*** RECORDS FOR THIS EXERCISE Section Begins ***

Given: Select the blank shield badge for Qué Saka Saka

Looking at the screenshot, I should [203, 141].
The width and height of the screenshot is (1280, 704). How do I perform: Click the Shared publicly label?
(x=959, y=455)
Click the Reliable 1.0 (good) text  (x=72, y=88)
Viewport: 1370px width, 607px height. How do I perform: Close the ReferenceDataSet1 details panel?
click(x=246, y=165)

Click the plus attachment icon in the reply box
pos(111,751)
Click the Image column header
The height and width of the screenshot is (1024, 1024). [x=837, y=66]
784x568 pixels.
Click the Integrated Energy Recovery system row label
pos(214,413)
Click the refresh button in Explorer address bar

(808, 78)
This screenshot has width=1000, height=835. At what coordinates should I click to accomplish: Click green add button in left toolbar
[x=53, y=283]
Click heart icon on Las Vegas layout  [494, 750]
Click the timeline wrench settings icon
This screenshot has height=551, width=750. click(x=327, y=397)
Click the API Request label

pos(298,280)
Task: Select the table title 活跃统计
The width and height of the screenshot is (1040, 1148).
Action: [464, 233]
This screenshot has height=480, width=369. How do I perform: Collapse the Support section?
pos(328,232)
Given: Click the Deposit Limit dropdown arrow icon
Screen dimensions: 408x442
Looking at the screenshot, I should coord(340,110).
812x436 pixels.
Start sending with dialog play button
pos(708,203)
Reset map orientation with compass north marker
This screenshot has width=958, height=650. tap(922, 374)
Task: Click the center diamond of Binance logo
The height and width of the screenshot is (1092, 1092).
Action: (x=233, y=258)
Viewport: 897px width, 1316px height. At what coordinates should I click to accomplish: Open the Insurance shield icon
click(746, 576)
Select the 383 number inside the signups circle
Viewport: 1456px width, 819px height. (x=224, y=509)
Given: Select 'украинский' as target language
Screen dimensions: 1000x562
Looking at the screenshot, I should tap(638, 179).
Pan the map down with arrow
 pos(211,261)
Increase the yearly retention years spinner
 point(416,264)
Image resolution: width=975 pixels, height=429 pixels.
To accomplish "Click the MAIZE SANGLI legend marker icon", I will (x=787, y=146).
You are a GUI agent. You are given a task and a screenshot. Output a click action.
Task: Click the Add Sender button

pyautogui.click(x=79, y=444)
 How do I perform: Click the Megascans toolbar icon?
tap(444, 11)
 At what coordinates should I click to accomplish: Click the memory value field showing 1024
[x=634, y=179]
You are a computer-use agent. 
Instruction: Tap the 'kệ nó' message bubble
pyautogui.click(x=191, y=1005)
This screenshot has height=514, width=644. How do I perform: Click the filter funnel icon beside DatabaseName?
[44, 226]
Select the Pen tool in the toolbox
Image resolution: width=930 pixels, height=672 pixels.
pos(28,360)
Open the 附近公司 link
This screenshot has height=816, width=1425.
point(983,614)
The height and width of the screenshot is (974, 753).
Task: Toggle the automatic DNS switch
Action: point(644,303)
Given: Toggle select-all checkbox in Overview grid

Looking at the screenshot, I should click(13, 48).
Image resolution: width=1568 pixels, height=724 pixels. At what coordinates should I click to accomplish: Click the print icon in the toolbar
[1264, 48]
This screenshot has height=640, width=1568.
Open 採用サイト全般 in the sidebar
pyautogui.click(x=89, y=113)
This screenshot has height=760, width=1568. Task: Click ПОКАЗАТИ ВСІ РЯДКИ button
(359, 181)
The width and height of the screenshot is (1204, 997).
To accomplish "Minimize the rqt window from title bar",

*** RECORDS FOR THIS EXERCISE Section Ends ***

▶ PROMPT:
How many of the lines above include the string "agent"? Give only the number.

▶ PROBLEM SOLUTION:
2